#### [Document passage]
%%

We are writing to share the hardest decision we have ever had to make. After a long process of deliberation and evaluation, Christopher has decided to proceed with the heart/liver transplant process. He is now a candidate at Stanford Medical Center. After a lifetime with congenital heart disease, six heart surgeries, several other heart-related procedures, three pacemakers, multiple hospitalizations, and nearly dying on more than one occasion, Christopher’s doctors have advised that all treatments to keep his heart going have been exhausted: a new heart and liver is his only option. This will be a long, difficult, and costly process. We embark on this journey with mixed emotions ranging from terror and sadness to excited anticipation for a new lease on life and many more years with his wife, young son, and loving community.

Updates (24)

%%

#### [Exercise set]
a. In the transplant appeal, at which medical center is Christopher now a candidate?
b. Please rewrite the transplant appeal between "We are writing" and "and loving community.", inclusive, changing "terror" to "fear".
The listing that follows has no connection to the transplant appeal.

#### [Provided records]
%%

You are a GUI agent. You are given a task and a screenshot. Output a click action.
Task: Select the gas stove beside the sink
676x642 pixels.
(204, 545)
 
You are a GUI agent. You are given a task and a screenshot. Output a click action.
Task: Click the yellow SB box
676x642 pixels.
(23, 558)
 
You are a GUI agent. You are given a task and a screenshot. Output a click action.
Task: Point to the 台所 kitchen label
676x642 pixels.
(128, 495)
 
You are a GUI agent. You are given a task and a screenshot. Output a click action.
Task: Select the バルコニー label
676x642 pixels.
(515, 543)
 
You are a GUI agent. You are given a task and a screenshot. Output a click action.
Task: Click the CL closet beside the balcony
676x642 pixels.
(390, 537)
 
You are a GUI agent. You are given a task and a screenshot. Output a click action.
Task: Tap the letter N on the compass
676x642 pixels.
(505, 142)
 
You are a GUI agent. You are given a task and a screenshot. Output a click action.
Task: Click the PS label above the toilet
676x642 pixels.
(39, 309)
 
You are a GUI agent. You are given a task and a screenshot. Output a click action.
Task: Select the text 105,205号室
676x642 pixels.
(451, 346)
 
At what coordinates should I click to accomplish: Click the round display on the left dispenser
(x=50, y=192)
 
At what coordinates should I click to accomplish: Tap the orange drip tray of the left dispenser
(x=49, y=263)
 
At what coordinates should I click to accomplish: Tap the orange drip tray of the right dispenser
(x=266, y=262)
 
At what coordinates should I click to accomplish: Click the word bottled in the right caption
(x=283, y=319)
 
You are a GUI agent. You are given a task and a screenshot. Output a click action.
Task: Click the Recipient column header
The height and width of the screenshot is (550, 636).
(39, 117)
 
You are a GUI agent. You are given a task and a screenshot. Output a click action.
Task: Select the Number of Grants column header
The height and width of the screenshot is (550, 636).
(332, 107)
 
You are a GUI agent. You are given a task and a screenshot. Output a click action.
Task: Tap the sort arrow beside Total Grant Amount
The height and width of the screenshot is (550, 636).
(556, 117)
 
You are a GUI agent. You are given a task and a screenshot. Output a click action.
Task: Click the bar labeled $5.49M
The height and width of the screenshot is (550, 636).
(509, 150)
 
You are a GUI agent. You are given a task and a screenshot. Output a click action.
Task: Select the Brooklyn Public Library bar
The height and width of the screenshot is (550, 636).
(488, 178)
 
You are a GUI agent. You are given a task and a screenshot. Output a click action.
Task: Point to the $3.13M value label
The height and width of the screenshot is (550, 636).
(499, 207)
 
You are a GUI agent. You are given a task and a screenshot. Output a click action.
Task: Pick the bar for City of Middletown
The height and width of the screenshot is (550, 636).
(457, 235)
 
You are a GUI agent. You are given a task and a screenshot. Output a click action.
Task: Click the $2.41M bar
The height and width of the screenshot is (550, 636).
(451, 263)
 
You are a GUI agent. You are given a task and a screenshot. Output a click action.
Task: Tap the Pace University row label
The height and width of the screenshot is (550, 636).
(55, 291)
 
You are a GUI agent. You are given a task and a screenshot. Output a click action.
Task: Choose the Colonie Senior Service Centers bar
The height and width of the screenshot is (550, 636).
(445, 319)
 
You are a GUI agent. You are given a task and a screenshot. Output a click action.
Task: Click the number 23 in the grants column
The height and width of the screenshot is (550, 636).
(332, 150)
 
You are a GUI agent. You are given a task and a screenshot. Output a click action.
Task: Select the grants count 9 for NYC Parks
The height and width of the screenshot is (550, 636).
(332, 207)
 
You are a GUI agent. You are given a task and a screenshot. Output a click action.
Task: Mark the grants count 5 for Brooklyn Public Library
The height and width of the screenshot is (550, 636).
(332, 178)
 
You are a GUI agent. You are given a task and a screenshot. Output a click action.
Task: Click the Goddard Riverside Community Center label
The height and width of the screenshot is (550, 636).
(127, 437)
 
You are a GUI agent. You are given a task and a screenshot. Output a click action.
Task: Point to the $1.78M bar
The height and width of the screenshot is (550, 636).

%%

#### [Outputs by task]
a. Stanford Medical Center.

b.
We are writing to share the hardest decision we have ever had to make. After a long process of deliberation and evaluation, Christopher has decided to proceed with the heart/liver transplant process. He is now a candidate at Stanford Medical Center. After a lifetime with congenital heart disease, six heart surgeries, several other heart-related procedures, three pacemakers, multiple hospitalizations, and nearly dying on more than one occasion, Christopher’s doctors have advised that all treatments to keep his heart going have been exhausted: a new heart and liver is his only option. This will be a long, difficult, and costly process. We embark on this journey with mixed emotions ranging from fear and sadness to excited anticipation for a new lease on life and many more years with his wife, young son, and loving community.